**Work request**
Whenever a line in the records below contains "will", pick it out.
Top of Records for processing
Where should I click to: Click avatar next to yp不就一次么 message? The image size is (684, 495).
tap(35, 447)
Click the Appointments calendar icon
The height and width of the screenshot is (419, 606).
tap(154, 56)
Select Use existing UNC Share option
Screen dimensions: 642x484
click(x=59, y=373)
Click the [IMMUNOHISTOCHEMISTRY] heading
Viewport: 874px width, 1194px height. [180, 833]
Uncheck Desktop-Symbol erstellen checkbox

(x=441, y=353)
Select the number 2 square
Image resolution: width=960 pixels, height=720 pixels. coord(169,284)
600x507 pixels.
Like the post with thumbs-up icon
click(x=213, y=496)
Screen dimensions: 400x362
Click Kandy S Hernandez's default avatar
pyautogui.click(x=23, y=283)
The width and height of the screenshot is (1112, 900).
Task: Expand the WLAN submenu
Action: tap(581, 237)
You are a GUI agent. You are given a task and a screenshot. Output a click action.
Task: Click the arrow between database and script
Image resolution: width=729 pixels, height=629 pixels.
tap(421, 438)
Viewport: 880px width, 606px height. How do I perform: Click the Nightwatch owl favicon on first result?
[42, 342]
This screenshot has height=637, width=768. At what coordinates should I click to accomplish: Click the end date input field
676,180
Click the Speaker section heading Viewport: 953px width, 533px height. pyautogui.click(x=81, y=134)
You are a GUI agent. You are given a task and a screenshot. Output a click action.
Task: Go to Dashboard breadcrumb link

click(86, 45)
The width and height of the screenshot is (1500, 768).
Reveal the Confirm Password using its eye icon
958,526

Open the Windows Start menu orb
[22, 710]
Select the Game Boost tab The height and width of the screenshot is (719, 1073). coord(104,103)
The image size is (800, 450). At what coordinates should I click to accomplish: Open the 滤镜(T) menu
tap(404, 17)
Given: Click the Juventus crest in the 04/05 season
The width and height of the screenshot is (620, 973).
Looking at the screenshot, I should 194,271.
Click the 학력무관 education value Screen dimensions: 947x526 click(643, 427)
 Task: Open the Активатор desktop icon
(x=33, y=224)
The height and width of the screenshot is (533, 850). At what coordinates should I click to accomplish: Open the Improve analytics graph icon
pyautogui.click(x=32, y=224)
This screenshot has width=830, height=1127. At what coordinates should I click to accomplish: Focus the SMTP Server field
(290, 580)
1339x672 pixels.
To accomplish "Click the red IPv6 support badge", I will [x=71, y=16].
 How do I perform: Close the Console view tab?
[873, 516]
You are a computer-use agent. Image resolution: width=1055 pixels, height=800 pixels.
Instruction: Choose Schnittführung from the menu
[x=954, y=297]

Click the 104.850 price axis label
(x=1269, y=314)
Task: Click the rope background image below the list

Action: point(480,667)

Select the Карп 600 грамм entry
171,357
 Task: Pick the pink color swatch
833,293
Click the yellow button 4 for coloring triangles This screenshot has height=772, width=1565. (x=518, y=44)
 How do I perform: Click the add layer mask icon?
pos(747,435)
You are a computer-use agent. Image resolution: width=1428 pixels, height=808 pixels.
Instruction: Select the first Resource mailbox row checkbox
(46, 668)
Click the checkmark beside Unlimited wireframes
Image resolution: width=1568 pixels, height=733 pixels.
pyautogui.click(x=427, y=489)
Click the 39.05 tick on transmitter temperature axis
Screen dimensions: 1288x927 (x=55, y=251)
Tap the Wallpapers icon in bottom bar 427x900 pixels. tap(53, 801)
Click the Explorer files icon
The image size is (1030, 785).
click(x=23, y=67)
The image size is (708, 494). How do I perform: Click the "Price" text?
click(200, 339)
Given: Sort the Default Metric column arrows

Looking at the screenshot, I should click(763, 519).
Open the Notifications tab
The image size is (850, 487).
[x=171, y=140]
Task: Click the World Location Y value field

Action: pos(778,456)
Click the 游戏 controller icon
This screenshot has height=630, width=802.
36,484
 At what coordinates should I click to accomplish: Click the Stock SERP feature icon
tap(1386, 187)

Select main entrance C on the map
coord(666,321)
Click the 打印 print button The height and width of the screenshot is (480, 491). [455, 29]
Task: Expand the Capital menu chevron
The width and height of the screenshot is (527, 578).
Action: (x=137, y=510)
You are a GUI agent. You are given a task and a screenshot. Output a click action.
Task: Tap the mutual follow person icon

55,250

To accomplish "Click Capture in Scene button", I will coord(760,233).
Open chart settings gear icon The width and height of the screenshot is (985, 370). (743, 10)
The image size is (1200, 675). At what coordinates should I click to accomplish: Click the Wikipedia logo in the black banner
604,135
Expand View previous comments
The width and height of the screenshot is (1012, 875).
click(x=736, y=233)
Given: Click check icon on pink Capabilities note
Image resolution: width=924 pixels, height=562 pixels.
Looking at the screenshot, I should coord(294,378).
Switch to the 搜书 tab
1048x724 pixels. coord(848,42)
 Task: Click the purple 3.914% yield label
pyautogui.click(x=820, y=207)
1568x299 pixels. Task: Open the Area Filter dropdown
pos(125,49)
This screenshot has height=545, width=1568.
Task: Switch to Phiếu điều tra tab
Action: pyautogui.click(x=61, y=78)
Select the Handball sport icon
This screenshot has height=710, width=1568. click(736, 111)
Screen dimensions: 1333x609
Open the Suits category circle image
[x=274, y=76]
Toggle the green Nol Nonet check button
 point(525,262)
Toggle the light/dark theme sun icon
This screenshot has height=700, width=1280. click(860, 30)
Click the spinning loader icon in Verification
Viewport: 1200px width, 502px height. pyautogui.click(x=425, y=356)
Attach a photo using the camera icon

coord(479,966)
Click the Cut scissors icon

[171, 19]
Bottom of Records for processing
**Task result**
To accomplish "Click the red IPv6 support badge", I will [x=71, y=16].
To accomplish "Click Capture in Scene button", I will coord(760,233).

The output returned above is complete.